Wednesday, August 20, 2014

Paddling the canoe when it's empty of cargo is something else altogether. There's room to be comfortable, to enable you to switch positions as the mood takes you. And to allow you the leisure required to fully appreciate your surroundings. Anxiety to settle on a site to camp on is gone, the rush to get everything done before dusk descends has passed, and the full realization of where you are and the sights to be seen can be fully appreciated.


The expanse of the lake, and its sightlines in every direction. The sight of an osprey gracefully winging across the lake, to settle on a far shore and begin preening itself. The loons surfacing here and there, sometimes a family of loons. You sight them and suddenly they submerge, to pop up again a surprising distance from their first sighting.
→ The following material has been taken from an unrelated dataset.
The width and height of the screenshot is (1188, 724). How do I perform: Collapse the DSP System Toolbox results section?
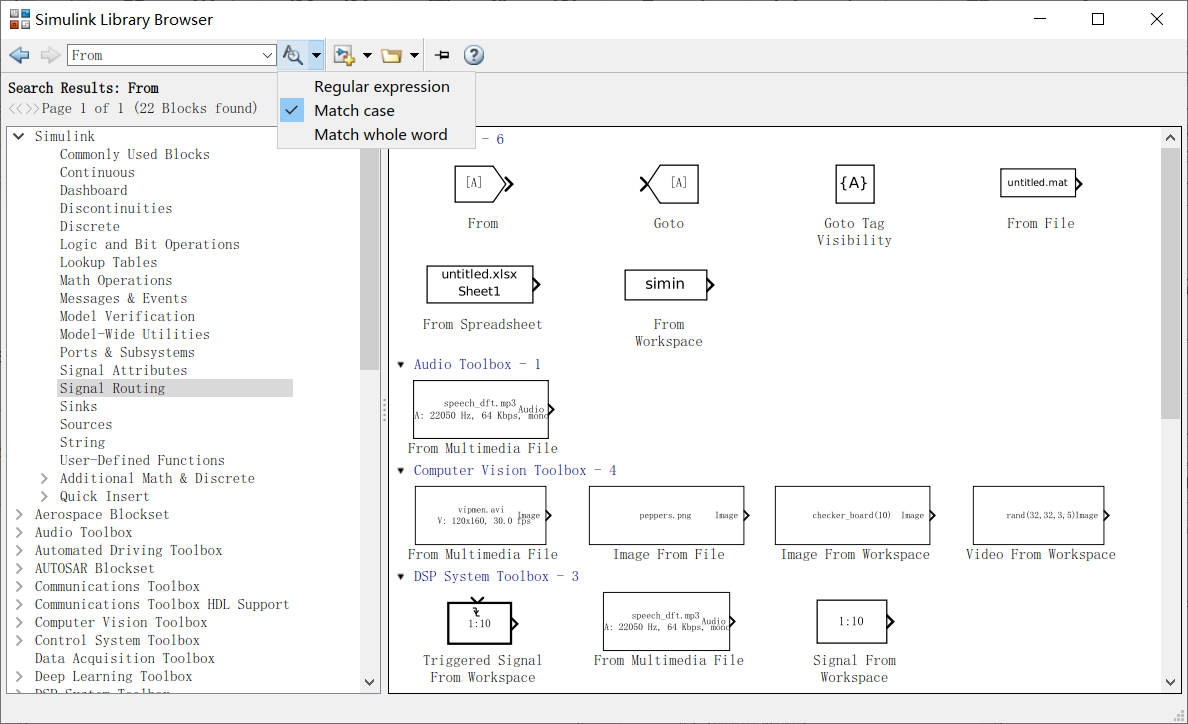[401, 576]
And when they call their high-pitched lunatic sound like someone in an asylum maniacally chortling, unlike their more mournful night-time cry, it's attention grabbing.
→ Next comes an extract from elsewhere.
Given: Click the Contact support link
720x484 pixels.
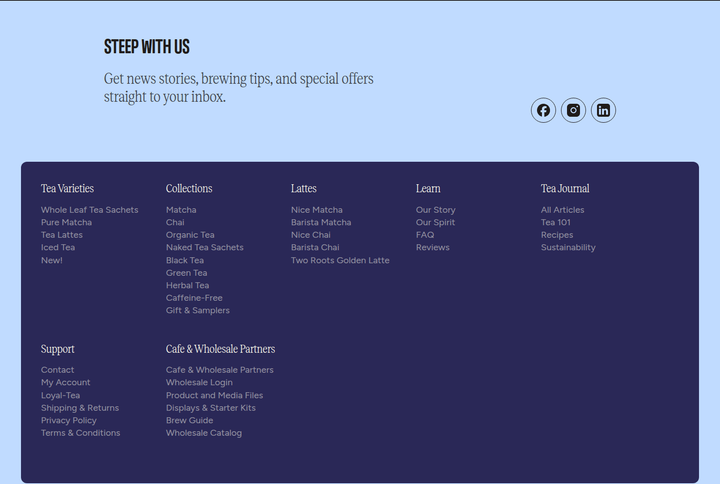Looking at the screenshot, I should coord(57,370).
The water lapping against the canoe when you decide to pull in paddles and just drift along the shoreline, to look at closer range at what lies beyond, within the forest circling the lake, to enjoy the beauty of the white-flowered water lilies, the purple-spiked pickerel weed plants and others whose name you don't know, but whose delicate floral blooms are as exquisite as any of your favourite garden plants at home in your own garden.


The water is warm, much, much warmer than the ambient atmosphere, and as you paddle along, the wind brings with it the warmth of the lake, washing over you, presenting a temporarily brief challenge to the cold air of the day's outing. It's an environment unlike any other, and one to be relished for its effect on your sensibilities, an elevation of awareness of your natural surroundings.


The trees, though of species you're familiar with, particularly the softwoods of pine, hemlock, spruce and fir take on a different appearance here in the wilderness. They seem more robust, greener, more assured of their place in the natural world. The mosses are more luxuriant, brighter green, thicker. The impudence of the little furred animals, the mice, chipmunks, squirrels, more engaging as they inquisitively scurry about their environment that we happen at this moment to blunder into.


Mist rises from the lake, part of the temperature inversion from the cool of the air to the tepid warmth of the lake. It seems all-embracing and it is, with more than a touch of the mystical about it, reflecting our fascination with and ignorance of, the natural world around us.